The third tale from the field underlines this irony. The tale involves a postgraduate student's thesis. It was this tale that prompted me to place my head above the parapet and to expose these ethical ironies. The student's supervisor relayed the following to me. He said his student wanted to generate a research sample, blind, via both an advertisement in a local newspaper and pinned on supermarket community notice boards. I told the supervisor I saw no issue with this practice. However, in addition, the supervisor said the student held a firm belief that because he was Pakeha, the university's ethics committee would require him to exclude all Maori from his research sample. The supervisor had not questioned the student's reasoning and simply sought my advice on how to achieve this end.

There are some obvious differences between this research design and the small-scale snowballed research projects presented in the mock orals scenario outlined above. In any newspaper/supermarket advertisement the researcher does not know who will read the advertisement and who will respond. The sample size depends on how interesting the potential informants think the research sounds. This response could easily be 100 potential informants or more, none of whom the researcher knows in advance. This student's thesis thus places ethics beyond the comfort zone of friends and workmates, potentially placing the institution at risk.

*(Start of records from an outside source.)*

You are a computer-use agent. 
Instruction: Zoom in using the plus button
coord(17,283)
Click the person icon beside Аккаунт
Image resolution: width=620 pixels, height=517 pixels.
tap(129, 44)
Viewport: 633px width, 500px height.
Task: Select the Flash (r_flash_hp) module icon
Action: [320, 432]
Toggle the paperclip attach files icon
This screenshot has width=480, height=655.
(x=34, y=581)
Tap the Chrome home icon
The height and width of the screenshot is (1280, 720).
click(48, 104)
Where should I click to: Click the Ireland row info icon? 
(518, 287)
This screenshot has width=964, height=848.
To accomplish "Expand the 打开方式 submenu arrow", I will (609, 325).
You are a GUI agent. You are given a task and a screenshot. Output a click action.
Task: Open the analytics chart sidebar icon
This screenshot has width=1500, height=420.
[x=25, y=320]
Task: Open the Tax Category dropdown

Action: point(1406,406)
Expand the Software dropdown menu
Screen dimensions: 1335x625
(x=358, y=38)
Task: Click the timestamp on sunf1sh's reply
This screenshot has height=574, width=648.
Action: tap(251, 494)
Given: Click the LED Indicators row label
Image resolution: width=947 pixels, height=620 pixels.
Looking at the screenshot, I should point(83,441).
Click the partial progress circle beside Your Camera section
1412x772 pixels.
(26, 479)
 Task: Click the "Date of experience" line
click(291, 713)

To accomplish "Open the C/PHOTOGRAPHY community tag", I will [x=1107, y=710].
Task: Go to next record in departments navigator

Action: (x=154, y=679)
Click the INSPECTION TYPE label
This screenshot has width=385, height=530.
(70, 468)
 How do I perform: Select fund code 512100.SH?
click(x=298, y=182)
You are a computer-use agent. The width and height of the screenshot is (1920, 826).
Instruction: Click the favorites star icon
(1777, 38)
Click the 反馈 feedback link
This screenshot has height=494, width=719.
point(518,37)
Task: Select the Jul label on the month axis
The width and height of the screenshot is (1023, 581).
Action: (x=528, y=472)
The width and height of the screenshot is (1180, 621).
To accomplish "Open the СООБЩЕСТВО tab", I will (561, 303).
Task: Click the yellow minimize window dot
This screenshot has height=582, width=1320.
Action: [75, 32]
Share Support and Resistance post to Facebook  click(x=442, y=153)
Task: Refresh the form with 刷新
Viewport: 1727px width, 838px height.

How should the student frame the advertisement? "Informants wanted for master's thesis research project"? This could attract possible subjects, but is this ethical in this case? If this research matches the conditions of the mock oral group above where Maori are excluded, then "Informants wanted for master's thesis research project" is misleading. A more honest statement would be "Pakeha informants wanted for master's thesis research project". An even more candid announcement would be "Maori need not apply". The latter places the institution at risk.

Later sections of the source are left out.